I mean while you could probably do that how valuable is having these servers available? How much down time can you tolerate?
How big is your IT team? Is the person responsible for this have the time to switch to fixing any issues this could create full time? I am not suggesting you would have issues, its just more that you have to plan for that and since there is not support contract you are on your own if something major comes up.
We need to run the servers in the farm 24/7. The Unreal/Unity stations are the only boxes I’m considering the passthrough schema for. I’m figuring they will eventually account for 20% - 25% of my workstation inventory by summer 2021. Our stock is pretty dated and we’re refreshing the renderfarm as well. I’ve been instructed to leverage every available proc hour for rendering but going mixed mode with Renderman in an environment like ours would be a nightmare so I want to keep my workstations as native Linux boxes where possible. We have a roadmap meeting scheduled Tuesday morning with Supermicro to lock down an action plan and timeline.
I would probably be a bit concerned putting it on boxes that need to have near 100% up time. If its just a VM on an end workstation that is used on the local box that can have some downtime if you need to reboot to fix some pass through issues then you might be able to get away with it. I would probably suggest running a small pilot program to see how it goes if that is a possibility. Have you done any GPU pass through before? Are all the machines that are going to do it running same OS with the same Hardware?
I’m new to GPU passthrough but I have until May/June to start deploying. There’s sufficient time for the learning curve. I’m just trying to come up with a solution that maximizes our resources. This could allow us to leverage a substantial chunk of our stock for off-hours revenue so there’s a significant fiscal impact.
The hardware will be standardized.
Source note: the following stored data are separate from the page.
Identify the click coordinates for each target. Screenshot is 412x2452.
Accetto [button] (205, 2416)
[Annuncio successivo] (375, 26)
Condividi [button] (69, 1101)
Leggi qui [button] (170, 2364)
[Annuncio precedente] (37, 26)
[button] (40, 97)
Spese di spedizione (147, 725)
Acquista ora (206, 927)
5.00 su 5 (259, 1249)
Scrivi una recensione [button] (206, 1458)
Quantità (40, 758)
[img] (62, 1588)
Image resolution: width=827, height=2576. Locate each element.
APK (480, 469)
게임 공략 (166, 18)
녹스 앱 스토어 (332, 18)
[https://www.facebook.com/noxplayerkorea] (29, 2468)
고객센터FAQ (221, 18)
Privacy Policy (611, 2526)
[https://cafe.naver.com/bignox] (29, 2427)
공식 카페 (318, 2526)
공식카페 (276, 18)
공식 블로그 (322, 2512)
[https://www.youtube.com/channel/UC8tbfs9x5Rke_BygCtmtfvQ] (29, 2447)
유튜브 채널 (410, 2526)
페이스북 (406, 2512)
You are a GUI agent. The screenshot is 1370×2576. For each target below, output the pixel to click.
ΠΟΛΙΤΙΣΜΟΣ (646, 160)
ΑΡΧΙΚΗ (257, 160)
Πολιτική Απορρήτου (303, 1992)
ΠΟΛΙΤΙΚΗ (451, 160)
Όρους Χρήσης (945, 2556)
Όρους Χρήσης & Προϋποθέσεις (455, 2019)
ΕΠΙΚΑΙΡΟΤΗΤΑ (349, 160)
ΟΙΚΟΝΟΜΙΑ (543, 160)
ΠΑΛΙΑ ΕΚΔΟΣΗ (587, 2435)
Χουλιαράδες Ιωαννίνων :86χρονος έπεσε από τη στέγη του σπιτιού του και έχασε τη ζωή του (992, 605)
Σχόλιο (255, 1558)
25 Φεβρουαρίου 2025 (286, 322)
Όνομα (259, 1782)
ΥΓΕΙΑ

We’re meeting with vendors over the remainder of the month and will have a standardized hardware profile.j
Sounds like it could work well especially when working with vendors for hardware. Start messing around with it, get your feet wet if you have some spare hardware to mess around with. I dont see any reason you can make it happen, there are plenty of people here that have a lot of experience with doing these types of things (probably not tons in a full blown production environment, but I would guess there are some still) If you run into any issues or need some reading material dig around on the forum. GL
Thank you. I’ll talk about test machines tomorrow during the Supermicro meeting to go along with the eval server. There’s to much value to be had on this not to at least vet the concept a bit.